* Begin Selected passage *

Alcoa Care-free Homes are a group of suburban homes designed for Alcoa (Aluminum Company of America) by Charles M. Goodman during the Mid-century modern movement, incorporating ideas generated at the Women's Congress On Housing.

While composed of a variety of building materials (brick, steel, wood, and extensive use of glass) they incorporated large amounts (up to 7500 lbs) of aluminum. The homes were introduced in 1957. They were constructed by local contractors using kits provided by Alcoa, and were mostly built in 1958 as model homes. The company had intended to build forty-eight homes, one for each state in union at the time. Eventually, twenty-four were built in sixteen states.

* End Selected passage *

Exercise 1:
Rewrite the passage on Alcoa Care-free Homes from "Alcoa Care-free Homes" up to and including "Congress On Housing.", substituting "residential" for "suburban".
Exercise 2:
According to the passage on Alcoa Care-free Homes, how many of the homes were eventually built, and in how many states?

* Begin Data records *

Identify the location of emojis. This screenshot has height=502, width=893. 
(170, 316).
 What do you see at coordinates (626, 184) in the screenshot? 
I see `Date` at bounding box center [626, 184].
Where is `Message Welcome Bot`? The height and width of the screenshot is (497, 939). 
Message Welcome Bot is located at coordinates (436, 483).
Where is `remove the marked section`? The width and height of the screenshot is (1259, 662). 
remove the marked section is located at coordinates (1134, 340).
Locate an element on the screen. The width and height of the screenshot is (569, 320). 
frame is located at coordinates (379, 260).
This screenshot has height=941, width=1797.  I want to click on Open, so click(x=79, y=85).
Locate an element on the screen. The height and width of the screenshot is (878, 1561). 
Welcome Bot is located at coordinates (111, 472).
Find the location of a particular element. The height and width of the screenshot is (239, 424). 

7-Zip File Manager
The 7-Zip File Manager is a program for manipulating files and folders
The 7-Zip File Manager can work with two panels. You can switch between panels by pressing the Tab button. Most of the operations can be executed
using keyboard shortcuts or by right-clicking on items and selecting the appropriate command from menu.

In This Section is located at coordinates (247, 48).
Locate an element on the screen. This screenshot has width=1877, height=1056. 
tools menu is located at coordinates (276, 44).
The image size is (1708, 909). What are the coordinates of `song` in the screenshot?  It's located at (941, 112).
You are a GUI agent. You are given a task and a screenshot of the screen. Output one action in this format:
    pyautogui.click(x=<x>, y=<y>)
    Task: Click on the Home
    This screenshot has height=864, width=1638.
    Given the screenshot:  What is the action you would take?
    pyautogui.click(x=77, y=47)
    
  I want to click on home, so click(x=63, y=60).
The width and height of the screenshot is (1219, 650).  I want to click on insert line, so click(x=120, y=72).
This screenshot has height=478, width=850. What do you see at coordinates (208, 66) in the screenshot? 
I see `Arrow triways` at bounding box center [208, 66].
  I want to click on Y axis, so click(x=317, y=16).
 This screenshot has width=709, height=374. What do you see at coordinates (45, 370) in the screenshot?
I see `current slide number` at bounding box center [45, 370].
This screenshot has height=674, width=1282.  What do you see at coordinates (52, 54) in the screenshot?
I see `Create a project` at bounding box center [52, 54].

* End Data records *

Finished answer 1:
Alcoa Care-free Homes are a group of residential homes designed for Alcoa (Aluminum Company of America) by Charles M. Goodman during the Mid-century modern movement, incorporating ideas generated at the Women's Congress On Housing.

Finished answer 2:
Twenty-four homes were built, in sixteen states.